John 17:9-26 Prayer for the Church (cont)

The Adult Bible Class Home Moravian Church, originallly broadcast August 26, 2007. Craig D. Atwood, TIR

Introduction:                        Good morning and welcome to the Adult Bible Class of Home Moravian Church. I hope it has been a good week for you despite the record temperatures. I want to give a shout out to Emily and Odell Cheek who are celebrating their 50th Wedding Anniversary today. They are my aunt and uncle, and it is not at all surprising that they are celebrating this big event at Calvary Moravian Church, which has been their second home for many years. My family spent much of the week preparing for the start of school, buying supplies, going to open houses, and preparing to teach. It is always an exciting time of year for me. I’ll be teaching the history of theology and doing a guided study on Paul Tillich. Wake Forest Divinity School does offer several courses that people can audit at a reasonable cost. I hope you can take advantage of them. We are getting ready to kick off our fall programming here at Home Church. There will be new classes on Sunday mornings and Wednesday evenings. One of them will be the theology of the Twilight Zone led by your truly.

Different from the World:            The reason so many commentators refer to this as the High Priestly Prayer is because Jesus intercedes with the Father on behalf of the disciples, just as the high priest interceded for the people of Israel. We should keep in mind that this is a prayer for Christians written by Christians for Christians. It affirms that those who belong to Christ have Jesus as their advocate with the Father. As the book of Hebrews says, we have a high priest who understands our weakness. Now, we have seen in John, that there is a distinction between those who belong to Jesus and those who belong to the world. This is not unique to John.

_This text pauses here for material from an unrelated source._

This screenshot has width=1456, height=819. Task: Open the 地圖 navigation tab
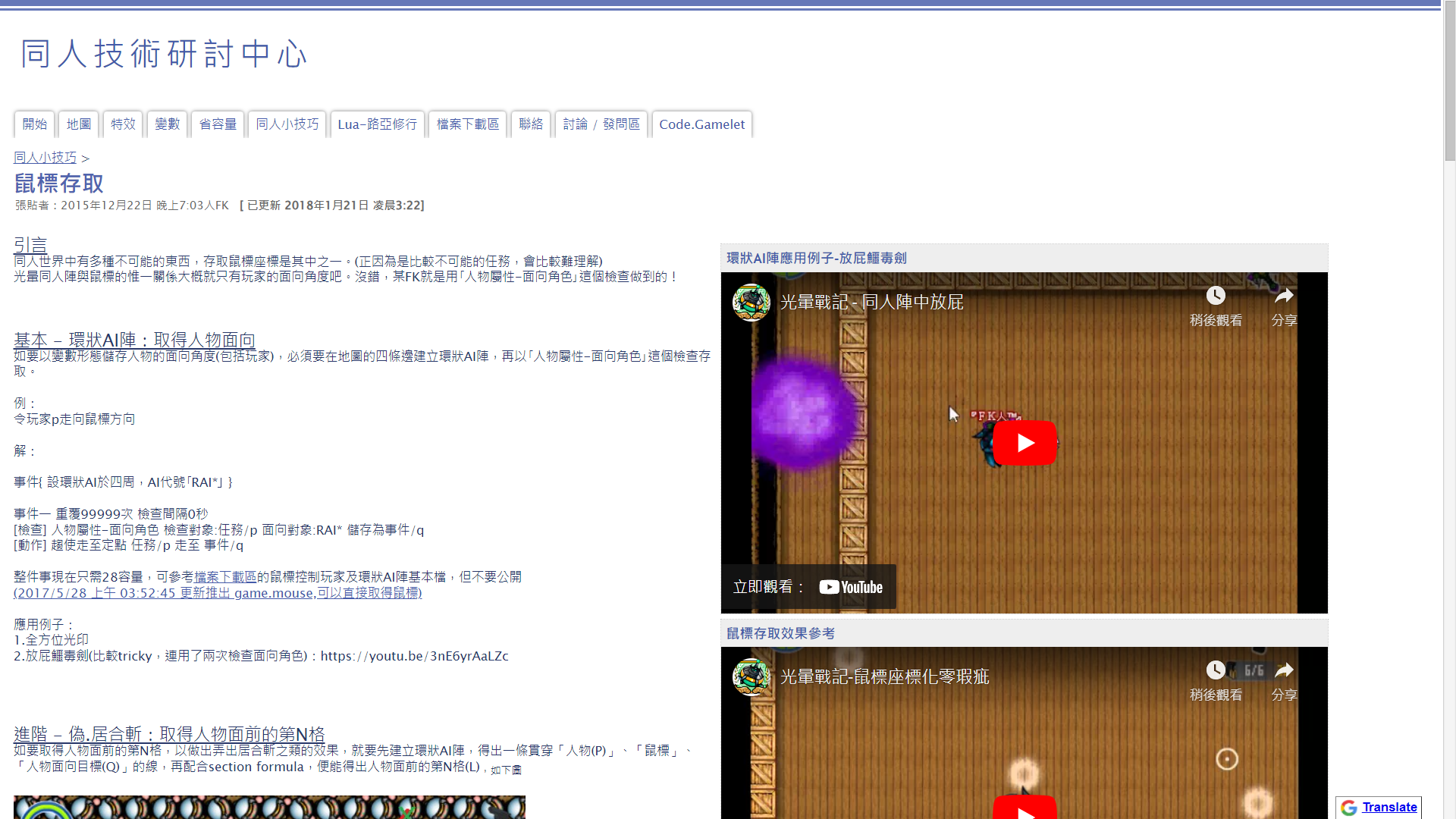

Paul frequently contrasts those in Christ with those who belong to the present evil age. I Peter refers to Christians as a holy nation and a royal priesthood. Ancient Christian baptism rituals included a spoken renunciation of the world, which continued to be part of Moravian baptisms.

This idea that Christians are different from the world bothers a lot of people today because it seems elitist or divisive. There is certainly enough violence in the history of Christianity to give one pause before proclaiming that Christians have a special relationship to God. In the musical Spamalot, King Arthur says to his servant “You never told me you were Jewish.” The servant replied “That is not the kind of thing you say to a heavily armed Christian.” It is a line that gets big laughs, but communicates a poignant truth.

It is too easy to take Jesus’ words in this prayer as a divine affirmation of the superiority of Christians, but that is not what this means. This prayer does not endorse crusades, inquisitions, or preferential political treatment for those who have been baptized. It simply claims that those who belong to Christ belong to God. They are different from the world because they have been born from above and are being remade into the image of their Lord and Savior. As John Amos Comenius asserted centuries ago, when Christians rely on political and military methods to defend or advance the church, they are acting like the world, not like Christ. We belong to God not because we use the name of Christ but because we have been born anew by Christ and live by his commandment to love. Christ is glorified in his followers because they live as he has taught them to live.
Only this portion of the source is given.